Dataset entries
####

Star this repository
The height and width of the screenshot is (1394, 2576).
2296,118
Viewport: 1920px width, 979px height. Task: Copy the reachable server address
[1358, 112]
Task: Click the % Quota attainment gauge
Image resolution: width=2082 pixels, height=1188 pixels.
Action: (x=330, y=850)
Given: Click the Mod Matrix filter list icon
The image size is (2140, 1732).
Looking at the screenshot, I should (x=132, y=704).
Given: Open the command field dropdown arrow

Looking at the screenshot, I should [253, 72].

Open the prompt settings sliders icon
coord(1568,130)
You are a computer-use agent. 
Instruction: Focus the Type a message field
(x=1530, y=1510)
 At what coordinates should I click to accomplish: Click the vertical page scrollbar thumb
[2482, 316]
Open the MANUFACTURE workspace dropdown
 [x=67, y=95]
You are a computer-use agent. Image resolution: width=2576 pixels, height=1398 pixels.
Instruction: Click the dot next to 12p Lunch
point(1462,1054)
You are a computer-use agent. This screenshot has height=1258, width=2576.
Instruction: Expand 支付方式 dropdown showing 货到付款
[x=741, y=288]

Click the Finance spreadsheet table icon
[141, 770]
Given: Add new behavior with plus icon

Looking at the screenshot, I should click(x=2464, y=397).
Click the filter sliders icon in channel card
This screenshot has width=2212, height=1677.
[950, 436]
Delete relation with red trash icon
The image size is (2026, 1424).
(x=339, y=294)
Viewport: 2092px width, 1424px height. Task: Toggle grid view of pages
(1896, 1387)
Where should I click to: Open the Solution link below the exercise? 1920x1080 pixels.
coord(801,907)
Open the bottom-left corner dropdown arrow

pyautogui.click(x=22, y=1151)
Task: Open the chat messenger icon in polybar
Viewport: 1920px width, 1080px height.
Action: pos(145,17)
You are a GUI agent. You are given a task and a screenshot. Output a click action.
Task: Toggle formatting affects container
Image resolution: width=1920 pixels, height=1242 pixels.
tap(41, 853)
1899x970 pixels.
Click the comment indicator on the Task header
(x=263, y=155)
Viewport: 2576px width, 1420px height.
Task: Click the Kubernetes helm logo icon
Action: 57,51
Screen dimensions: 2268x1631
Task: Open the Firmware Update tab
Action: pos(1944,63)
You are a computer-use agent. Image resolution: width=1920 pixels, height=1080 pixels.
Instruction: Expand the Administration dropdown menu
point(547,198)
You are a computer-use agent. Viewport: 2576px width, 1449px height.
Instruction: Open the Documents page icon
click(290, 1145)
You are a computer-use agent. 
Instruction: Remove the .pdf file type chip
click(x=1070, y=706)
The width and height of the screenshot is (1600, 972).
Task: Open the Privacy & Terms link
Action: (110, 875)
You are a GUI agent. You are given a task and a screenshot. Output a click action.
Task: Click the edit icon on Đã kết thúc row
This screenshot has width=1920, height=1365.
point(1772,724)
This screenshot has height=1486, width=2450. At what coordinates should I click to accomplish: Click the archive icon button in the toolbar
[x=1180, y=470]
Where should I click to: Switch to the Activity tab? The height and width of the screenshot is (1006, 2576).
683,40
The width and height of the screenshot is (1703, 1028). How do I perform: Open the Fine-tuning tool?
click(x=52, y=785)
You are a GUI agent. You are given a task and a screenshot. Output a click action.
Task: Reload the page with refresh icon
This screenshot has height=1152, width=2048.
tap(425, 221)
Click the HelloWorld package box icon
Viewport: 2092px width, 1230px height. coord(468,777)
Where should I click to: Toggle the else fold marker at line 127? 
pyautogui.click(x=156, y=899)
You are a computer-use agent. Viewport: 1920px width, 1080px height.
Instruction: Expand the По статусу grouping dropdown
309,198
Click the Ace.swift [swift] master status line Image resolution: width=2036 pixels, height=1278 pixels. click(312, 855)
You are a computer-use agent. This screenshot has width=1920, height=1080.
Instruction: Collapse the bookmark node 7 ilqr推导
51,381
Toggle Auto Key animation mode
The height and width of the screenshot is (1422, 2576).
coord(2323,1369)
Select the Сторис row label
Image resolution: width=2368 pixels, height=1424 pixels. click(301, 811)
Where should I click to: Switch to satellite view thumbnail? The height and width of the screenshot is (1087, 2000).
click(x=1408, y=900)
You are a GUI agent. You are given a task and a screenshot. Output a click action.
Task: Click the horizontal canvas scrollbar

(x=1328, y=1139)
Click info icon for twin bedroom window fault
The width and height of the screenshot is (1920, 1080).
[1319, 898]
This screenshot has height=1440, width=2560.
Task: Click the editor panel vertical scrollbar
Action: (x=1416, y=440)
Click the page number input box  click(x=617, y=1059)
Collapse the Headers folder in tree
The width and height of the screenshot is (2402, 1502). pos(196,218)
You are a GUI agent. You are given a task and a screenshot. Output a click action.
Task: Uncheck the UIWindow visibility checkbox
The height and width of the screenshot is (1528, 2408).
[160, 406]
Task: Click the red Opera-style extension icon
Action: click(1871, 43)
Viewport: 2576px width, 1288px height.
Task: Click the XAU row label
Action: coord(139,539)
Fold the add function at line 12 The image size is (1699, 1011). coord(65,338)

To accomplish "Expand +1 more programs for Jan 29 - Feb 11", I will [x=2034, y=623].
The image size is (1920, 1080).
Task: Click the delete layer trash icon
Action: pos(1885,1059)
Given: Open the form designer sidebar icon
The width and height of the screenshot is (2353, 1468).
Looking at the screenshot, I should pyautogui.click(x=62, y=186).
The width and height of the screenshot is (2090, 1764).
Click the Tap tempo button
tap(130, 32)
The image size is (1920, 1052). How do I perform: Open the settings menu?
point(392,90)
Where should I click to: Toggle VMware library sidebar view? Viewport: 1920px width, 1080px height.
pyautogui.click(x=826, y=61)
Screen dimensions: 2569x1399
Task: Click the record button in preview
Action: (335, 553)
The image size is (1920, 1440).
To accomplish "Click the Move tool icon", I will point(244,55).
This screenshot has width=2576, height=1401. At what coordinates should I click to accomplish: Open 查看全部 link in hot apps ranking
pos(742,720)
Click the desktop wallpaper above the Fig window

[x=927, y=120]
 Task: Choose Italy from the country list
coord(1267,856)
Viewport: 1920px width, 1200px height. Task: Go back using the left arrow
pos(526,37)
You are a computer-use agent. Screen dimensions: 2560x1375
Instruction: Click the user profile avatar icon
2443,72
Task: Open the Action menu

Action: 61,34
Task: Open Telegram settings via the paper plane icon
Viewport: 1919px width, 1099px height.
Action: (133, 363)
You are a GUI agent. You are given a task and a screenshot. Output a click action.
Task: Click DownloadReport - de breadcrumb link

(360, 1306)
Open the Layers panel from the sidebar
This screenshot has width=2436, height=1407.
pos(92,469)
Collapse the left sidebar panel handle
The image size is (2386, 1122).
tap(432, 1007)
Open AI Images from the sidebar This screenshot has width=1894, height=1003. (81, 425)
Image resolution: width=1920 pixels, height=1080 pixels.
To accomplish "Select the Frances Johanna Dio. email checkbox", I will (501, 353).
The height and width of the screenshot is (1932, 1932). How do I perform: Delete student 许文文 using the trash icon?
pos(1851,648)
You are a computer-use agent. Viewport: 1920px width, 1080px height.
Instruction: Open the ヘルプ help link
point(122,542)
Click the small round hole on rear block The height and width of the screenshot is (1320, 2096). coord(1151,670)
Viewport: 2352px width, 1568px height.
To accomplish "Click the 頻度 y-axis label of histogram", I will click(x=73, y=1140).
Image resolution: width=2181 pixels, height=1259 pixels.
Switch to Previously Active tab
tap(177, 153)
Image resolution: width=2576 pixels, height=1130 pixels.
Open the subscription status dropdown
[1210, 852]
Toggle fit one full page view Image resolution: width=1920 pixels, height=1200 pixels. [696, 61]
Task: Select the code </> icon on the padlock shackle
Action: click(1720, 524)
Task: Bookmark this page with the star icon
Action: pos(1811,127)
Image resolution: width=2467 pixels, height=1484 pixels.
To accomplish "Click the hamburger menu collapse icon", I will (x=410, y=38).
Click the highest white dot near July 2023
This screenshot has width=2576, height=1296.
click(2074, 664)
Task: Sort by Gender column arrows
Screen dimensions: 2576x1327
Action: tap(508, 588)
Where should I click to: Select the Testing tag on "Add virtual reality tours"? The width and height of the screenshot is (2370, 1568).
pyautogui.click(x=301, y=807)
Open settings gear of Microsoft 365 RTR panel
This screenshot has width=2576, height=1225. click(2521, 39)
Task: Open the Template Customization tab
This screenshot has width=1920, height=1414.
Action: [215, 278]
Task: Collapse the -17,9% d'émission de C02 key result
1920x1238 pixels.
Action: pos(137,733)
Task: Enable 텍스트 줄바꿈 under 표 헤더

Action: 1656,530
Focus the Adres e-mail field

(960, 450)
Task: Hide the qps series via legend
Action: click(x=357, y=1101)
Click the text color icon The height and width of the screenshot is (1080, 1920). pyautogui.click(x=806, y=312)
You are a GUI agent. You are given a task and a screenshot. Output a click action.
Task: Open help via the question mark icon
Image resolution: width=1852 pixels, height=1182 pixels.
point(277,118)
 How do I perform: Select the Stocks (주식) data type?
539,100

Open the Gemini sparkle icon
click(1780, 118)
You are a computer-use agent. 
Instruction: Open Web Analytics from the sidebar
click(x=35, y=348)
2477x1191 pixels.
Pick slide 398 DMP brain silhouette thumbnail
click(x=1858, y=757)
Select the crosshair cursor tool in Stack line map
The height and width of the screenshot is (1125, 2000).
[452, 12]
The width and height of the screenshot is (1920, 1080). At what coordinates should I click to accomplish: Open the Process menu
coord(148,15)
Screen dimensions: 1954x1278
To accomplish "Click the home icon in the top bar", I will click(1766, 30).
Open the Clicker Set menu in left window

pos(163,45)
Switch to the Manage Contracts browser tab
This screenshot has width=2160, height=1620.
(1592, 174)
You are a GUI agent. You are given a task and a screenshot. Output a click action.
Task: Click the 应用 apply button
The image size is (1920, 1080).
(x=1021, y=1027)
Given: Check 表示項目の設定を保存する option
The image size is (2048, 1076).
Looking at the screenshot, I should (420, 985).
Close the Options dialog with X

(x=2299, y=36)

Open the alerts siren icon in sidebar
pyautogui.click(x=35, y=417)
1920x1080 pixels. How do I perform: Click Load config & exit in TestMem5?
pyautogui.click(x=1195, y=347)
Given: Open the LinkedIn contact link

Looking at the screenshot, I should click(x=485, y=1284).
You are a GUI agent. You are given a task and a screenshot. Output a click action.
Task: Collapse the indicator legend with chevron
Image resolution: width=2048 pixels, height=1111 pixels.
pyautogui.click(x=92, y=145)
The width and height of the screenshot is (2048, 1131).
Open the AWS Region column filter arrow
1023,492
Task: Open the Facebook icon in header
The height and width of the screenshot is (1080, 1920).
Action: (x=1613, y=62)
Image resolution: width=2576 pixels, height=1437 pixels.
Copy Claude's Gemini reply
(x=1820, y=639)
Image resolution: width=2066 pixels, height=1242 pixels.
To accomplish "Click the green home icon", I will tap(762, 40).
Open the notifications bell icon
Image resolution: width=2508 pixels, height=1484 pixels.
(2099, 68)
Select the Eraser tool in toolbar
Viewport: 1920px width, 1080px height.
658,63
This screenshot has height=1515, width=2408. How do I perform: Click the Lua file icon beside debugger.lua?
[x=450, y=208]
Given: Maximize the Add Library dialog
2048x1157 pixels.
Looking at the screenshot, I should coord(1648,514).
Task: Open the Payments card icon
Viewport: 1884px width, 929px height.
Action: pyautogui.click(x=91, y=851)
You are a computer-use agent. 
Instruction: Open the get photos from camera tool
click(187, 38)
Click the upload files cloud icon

####

Your response should be made up of the lines in the data that contain the word "card".

- _Solution to the exercise_:
Click the filter sliders icon in channel card
Task: Open the Payments card icon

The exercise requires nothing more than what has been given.